The heat of large models of artificial intelligence also urges the heat of humanoid robots.
“Simply put, at present, humanoid robots, including AI applications, as long as the technology of existing large models is transplanted or reduced, it is enough for humanoid robots.” Recently, Wang Xingxing, founder and CEO of Yushu Technology, made the above judgment to reporters.
In his view, humanoid robots have experienced decades of research and development in various universities and scientific research institutes, and there have been highs and lows in the past, but with the AI iteration speed getting faster and faster, the current human control technology has the hope of controlling humanoid robots such complex robot forms, and the progress rate of AI this year has far exceeded the technology required by robots.
In fact, there are many people in the industry who hold this view. At the 2023 World Robot Conference – General Humanoid Robot Technology and Industrial Innovation Forum held on the afternoon of August 18, Yao Qizhi, academician of the Chinese Academy of Sciences and dean of the Institute of Interdisciplinary Information of Tsinghua University, said on the spot that ChatGPT’s ability is currently only mainly reflected in the processing of language, and if the future really let general artificial intelligence play its value, AGI must require embodied entities to interact with the real physical world to accomplish various tasks. The humanoid robot is one of the most ideal forms of intelligent landing.
Hardware, algorithms and models
In the view of many industry experts, humanoid robots basically have three parts, the first part is the body, the second part is the cerebellum, and the third part is the brain. The body must have enough hardware, such as sensors and actuators, the cerebellum will dominate visual and tactile perception to control the body and complete complex tasks, and finally the brain will lead the upper level logical reasoning, decision-making, long-term planning, and natural language communication with other agents and the environment.
In terms of body shape, Yao Zhizhi said that because the human form can adapt to various environments, and the human social environment is mainly customized for humans, such as the structure of stairs, the height of doorknobs, the shape of quilts, etc., so if you can create a universal robot with universal applications, the human form is the most appropriate form.
In terms of the cerebellum of humanoid robots, Yao Zhizhi pointed out that a set of robot motion control algorithms is built on the robot entity and plays the role of the cerebellum. The upper layer is a solid state planning layer, and the lower layer is a real-time whole-body motion control based on dynamics, which can calculate the precise instructions given to the motor joints and match the corresponding state of the holder.
However, he also said that the industry has not yet achieved better control of robots on the algorithmic side of building the cerebellum, so the industry is also using artificial intelligence and reinforcement learning methods to study more flexible corresponding strategies.

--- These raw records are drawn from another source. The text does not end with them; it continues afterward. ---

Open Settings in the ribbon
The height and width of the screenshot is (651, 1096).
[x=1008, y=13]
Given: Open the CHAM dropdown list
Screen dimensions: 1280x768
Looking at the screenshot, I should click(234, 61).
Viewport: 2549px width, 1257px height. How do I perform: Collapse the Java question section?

Among them, the advantage of using reinforcement learning framework is that it has no model limitations, so it can show stronger adaptability in complex and uncertain environments, and it can use actual data of human movement to give better guidance to deep learning.

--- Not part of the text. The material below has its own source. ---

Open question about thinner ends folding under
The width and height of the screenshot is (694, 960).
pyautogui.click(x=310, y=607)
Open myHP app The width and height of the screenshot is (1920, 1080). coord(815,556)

“Through reinforcement learning, robots are able to simulate human walking in a natural way, which also allows them to consume less energy, but the problem with reinforcement learning applications is that they require a large number of samples, which has been a challenge for the industry.” Yao Zhizhi said.
Therefore, how to achieve more efficient sample learning ability through the architecture of innovative algorithms is the direction that the industry needs to continue to explore.

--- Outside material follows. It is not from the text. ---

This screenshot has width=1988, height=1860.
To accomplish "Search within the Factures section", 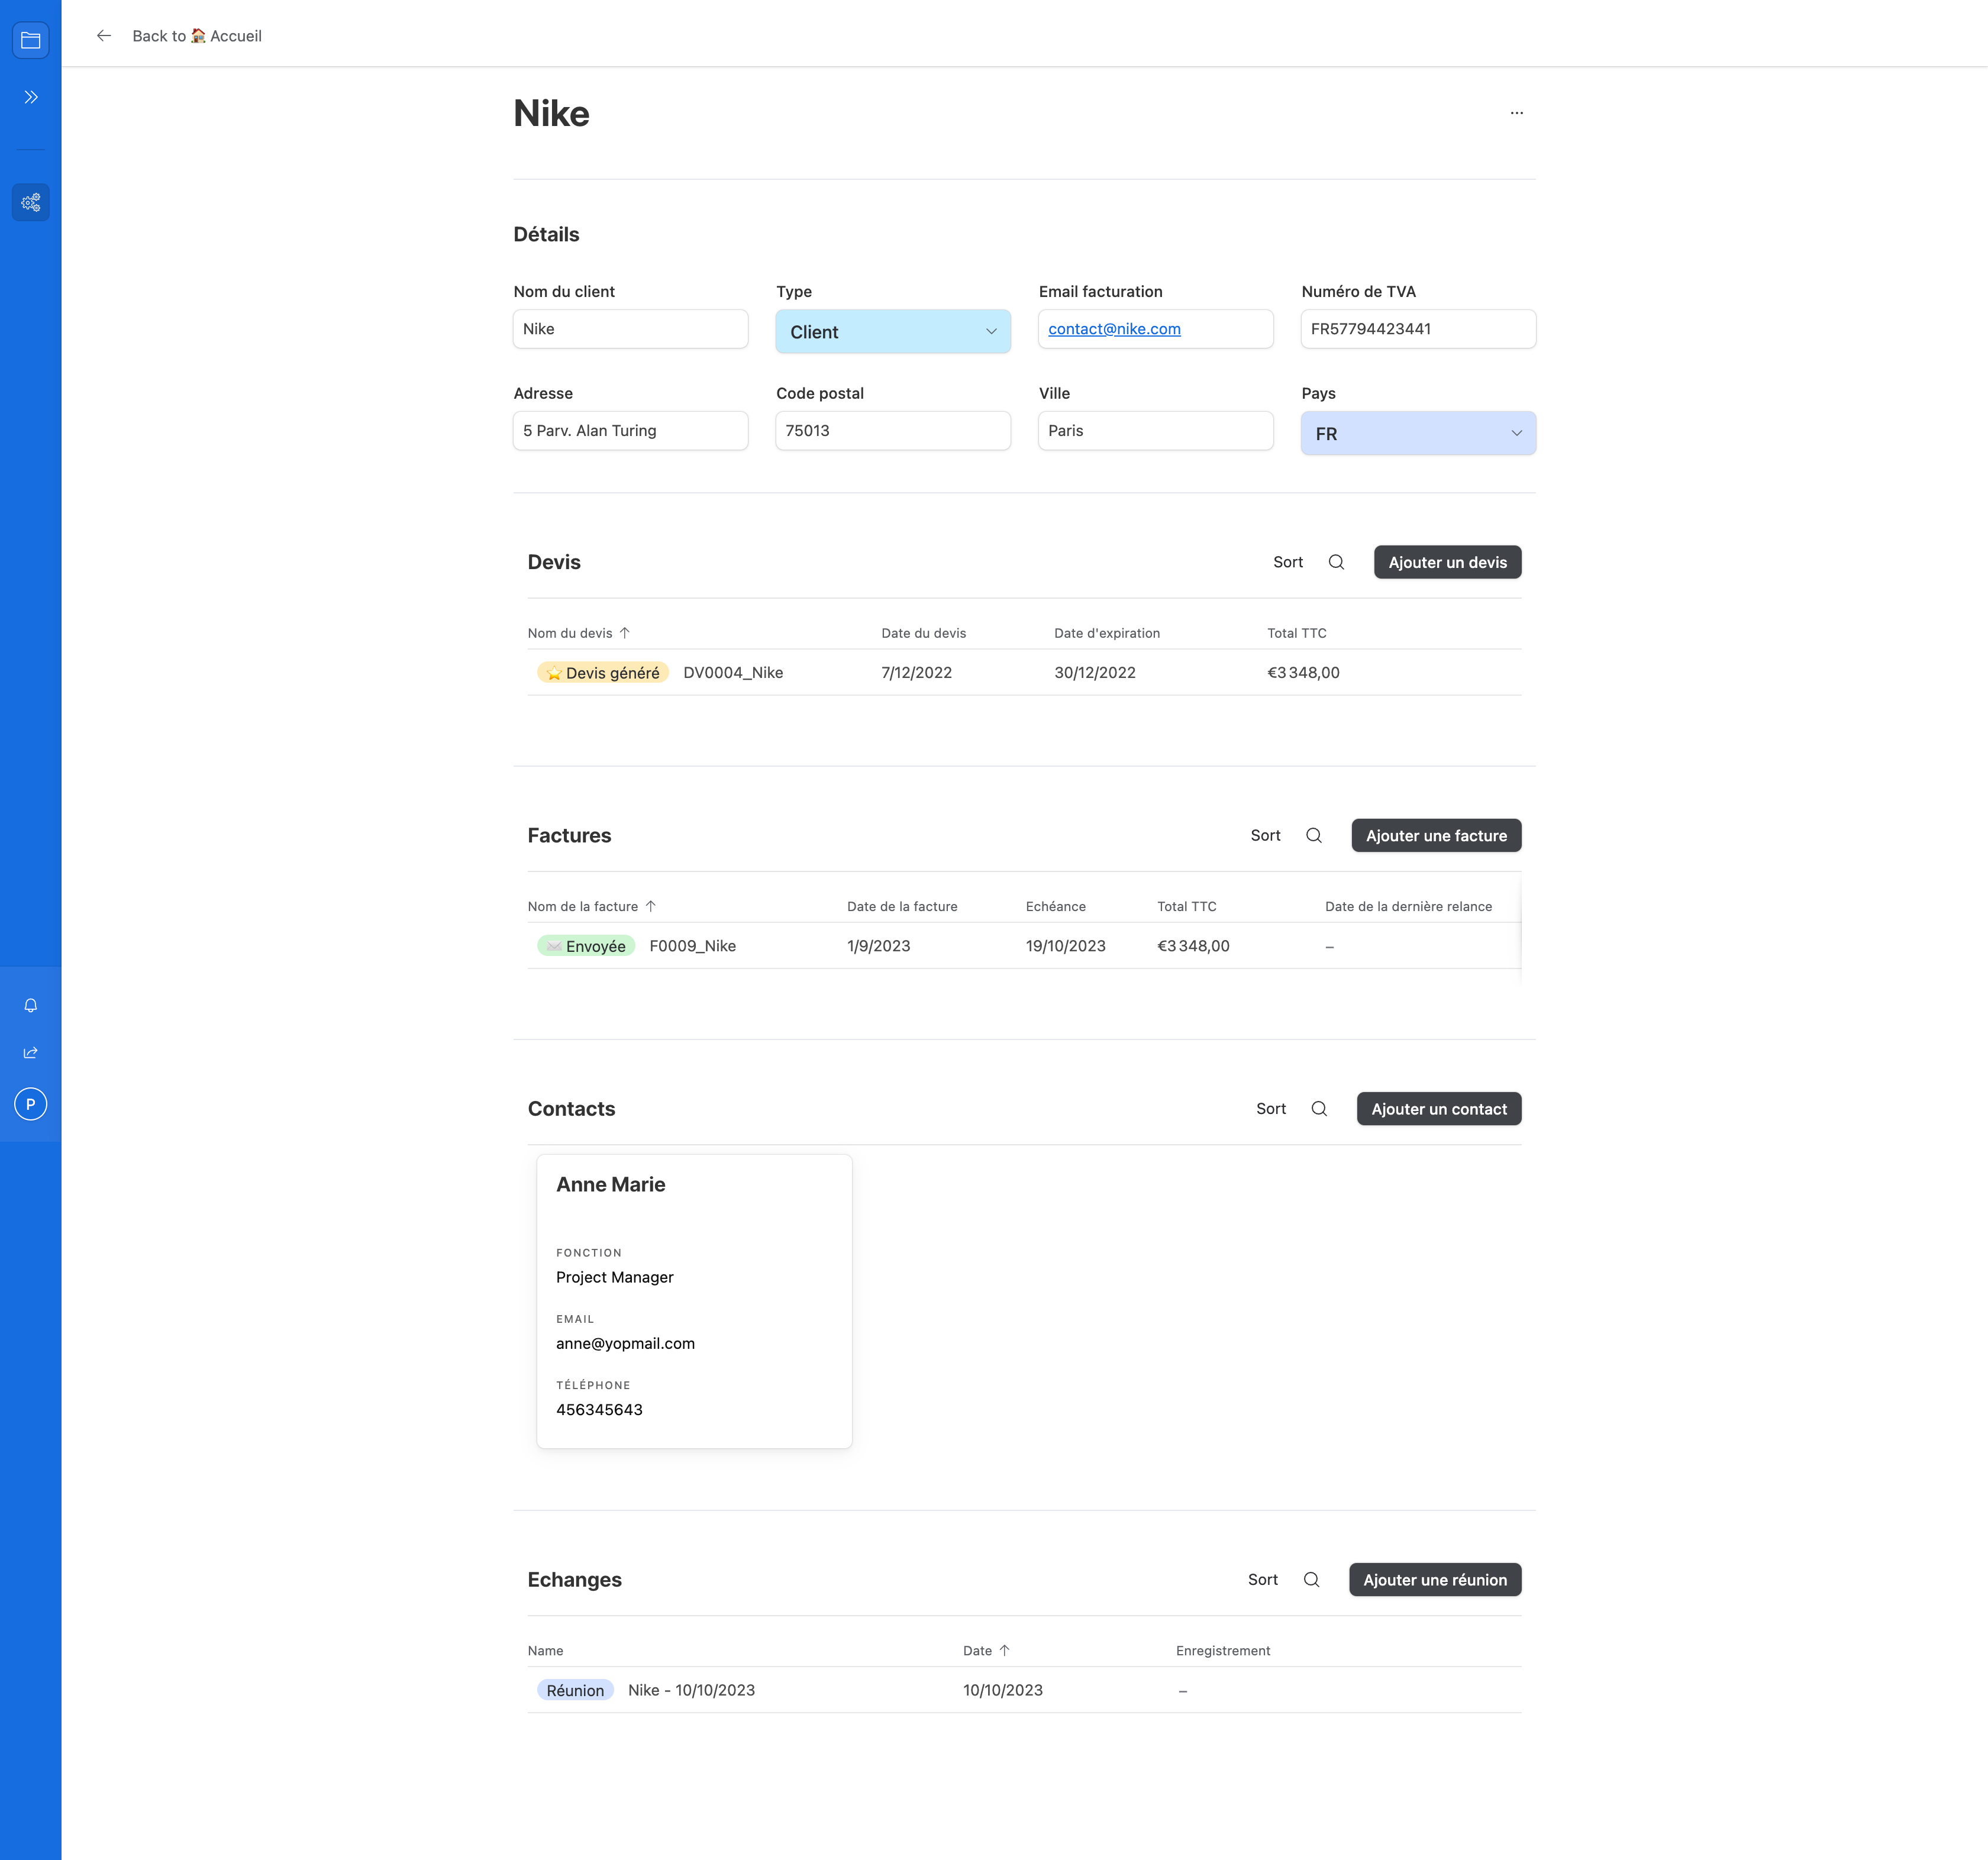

In addition, in Yao’s view, another problem that puzzles reinforcement learning is the generalization of humanoid robots, that is, whether the system can generalize better for the uncertainty and interference between these tasks and their environment.
“The palm-e launched by Google is a very important technology route for the industry, but this framework also has a problem, that is, its next layer may not be able to perform well on the previous layer of planning, especially if there are some unexpected interruptions in the middle.” The solution is to first describe the tasks required by the robot like a large language model, and the robot will perform the tasks according to the task, such as moving boxes. On the right side of the robot is a camera, in which its visual language model will detect whether there is an accident and how to correct it through this perspective. Seeing the box fall to the ground, the robot was able to figure out a way to finally pick it up and finally complete the task.” Yao Zhizhi explained.